Registrant's Form S-8 Registration Statements filed with the Securities
and Exchange Commission on July 16, 1997 (File No. 333-31413), October 4, 1996
(File No. 333-13449), June 20, 1995 (File No. 33-93666) and on March 10, 1994
(File No. 33-76344) are hereby incorporated by reference.
Part II
INCORPORATION OF DOCUMENTS BY REFERENCE
The following documents previously filed by Registrant with the
Commission are hereby incorporated by reference in this Registration
Statement:
(1) Registrant's Annual Report on Form 10-K (File No. 0-27488) for
the fiscal year ended December 31, 1997;
(2) Registrant's Quarterly Reports on Form 10-Q (File No. 0-27488)

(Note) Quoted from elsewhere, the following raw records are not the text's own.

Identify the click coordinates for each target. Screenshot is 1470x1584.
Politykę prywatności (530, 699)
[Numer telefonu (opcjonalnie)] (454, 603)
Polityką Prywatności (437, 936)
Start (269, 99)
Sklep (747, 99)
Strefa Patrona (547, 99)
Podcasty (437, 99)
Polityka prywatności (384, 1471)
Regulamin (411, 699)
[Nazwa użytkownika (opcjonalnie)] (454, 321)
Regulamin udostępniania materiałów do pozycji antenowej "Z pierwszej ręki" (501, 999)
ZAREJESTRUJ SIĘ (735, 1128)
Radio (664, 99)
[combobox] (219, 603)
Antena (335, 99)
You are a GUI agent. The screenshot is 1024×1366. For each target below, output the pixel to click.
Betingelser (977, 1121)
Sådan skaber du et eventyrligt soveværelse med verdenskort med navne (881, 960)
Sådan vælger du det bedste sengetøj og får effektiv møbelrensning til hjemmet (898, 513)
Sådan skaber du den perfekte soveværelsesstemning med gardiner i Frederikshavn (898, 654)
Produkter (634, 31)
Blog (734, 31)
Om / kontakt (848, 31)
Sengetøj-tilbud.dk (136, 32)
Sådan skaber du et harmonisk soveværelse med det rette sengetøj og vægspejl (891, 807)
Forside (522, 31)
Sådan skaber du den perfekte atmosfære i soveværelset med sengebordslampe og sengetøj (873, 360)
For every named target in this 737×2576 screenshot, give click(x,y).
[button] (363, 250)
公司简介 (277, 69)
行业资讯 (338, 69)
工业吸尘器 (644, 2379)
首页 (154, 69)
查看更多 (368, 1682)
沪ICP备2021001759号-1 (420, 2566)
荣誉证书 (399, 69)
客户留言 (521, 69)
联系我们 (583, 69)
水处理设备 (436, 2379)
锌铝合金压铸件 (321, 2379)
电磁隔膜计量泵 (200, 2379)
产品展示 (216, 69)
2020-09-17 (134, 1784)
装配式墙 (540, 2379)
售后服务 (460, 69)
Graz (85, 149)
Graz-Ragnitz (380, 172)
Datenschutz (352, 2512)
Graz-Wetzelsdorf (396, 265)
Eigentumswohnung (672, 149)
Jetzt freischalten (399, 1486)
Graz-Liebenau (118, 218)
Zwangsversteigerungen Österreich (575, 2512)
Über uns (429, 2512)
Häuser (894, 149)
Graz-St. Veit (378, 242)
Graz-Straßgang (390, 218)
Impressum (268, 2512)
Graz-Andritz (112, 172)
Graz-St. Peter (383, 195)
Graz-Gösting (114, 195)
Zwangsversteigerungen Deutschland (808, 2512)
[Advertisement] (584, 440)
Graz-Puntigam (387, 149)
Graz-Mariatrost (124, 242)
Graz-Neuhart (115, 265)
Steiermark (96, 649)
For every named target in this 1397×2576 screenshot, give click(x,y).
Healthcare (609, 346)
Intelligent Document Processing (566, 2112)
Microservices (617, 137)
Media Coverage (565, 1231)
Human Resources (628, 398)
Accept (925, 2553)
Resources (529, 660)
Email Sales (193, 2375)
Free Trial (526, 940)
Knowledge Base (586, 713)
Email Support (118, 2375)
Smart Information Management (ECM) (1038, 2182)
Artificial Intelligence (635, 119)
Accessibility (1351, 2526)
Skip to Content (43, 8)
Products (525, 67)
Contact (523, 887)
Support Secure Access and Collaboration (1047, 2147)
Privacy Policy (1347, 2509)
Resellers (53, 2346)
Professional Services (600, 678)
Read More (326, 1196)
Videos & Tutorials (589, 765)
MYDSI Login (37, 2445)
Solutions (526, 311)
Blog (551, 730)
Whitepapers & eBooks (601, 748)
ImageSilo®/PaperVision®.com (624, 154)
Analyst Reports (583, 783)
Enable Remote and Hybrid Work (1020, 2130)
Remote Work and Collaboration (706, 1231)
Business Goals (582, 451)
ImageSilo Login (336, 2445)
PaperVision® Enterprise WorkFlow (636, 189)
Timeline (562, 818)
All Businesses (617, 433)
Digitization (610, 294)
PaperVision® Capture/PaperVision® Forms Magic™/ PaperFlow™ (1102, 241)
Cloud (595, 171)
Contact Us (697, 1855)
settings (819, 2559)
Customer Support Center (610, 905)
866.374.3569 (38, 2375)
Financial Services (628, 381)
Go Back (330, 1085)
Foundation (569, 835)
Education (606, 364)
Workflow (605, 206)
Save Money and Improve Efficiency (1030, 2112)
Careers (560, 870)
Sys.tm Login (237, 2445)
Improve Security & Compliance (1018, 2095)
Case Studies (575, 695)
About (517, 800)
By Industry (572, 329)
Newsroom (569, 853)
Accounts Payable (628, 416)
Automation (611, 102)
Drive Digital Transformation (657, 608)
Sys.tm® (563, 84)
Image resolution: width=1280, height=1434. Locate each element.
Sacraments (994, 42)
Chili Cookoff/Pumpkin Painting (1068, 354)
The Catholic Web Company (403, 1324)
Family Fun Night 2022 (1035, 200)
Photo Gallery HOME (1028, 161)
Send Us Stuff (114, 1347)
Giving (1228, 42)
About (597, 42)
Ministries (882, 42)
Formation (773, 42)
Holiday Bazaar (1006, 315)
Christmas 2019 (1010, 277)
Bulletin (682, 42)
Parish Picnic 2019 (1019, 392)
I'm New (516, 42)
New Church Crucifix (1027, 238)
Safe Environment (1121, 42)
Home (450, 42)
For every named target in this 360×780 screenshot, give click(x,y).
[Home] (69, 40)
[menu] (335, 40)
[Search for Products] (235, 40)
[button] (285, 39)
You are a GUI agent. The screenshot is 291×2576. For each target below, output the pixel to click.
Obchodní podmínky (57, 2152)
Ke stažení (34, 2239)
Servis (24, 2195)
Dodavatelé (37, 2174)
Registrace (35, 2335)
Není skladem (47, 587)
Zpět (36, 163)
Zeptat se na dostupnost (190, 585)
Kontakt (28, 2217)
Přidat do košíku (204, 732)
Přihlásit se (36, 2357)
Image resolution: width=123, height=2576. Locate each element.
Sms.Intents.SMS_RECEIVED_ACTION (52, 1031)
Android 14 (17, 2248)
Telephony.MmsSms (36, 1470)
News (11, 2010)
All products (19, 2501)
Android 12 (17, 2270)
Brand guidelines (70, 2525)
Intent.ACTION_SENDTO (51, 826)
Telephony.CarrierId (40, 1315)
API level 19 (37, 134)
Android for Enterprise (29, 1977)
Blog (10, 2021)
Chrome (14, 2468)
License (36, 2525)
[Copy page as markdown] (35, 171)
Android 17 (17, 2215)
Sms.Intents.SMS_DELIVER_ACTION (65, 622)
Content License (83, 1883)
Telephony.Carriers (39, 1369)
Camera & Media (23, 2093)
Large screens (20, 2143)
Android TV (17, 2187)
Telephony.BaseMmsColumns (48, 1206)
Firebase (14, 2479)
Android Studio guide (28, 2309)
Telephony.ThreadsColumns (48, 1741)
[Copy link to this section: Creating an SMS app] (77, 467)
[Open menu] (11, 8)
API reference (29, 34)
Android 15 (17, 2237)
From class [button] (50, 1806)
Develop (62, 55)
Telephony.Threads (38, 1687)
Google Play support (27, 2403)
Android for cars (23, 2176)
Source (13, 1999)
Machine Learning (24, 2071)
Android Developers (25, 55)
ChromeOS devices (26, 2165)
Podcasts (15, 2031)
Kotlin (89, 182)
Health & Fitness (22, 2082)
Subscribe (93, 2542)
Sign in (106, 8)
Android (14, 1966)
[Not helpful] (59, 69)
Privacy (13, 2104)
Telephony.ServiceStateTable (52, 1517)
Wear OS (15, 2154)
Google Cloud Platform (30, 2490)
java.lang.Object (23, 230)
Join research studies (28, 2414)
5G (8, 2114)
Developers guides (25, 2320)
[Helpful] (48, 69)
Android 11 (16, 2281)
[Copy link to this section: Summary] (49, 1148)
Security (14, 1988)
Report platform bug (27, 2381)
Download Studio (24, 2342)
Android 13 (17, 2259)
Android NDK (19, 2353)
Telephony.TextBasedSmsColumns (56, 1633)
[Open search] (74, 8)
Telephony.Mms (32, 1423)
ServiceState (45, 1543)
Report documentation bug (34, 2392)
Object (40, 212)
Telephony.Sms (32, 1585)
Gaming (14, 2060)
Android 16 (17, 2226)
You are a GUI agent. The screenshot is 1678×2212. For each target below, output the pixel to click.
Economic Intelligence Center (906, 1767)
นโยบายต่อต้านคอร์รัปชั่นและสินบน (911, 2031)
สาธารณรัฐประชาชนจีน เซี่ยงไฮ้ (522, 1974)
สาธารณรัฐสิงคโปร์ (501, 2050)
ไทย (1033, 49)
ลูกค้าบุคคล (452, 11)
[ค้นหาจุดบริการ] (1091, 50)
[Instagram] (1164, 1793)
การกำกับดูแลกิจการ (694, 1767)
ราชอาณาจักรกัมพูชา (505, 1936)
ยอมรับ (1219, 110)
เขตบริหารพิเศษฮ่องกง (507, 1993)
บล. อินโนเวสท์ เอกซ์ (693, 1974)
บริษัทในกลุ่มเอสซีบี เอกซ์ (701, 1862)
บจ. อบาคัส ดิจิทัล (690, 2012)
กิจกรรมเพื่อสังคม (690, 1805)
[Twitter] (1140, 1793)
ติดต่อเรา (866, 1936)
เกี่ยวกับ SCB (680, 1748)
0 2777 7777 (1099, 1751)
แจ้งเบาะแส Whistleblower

for the quarters ended March 31, 1998 and June 30, 1998;
(3) Registrant's Current Report on Form 8-K, as amended on Form
8-K/A, dated January 22, 1998;
(4) Registrant's Current Reports on Form 8-K dated June 12, 1998,
August 17, 1998 and September 2, 1998 (File No. 0-27488);
(5) The description of the Common Stock contained in Registrant's
Registration Statement on Form 8-A filed January 5, 1996 (File No. 0-27488).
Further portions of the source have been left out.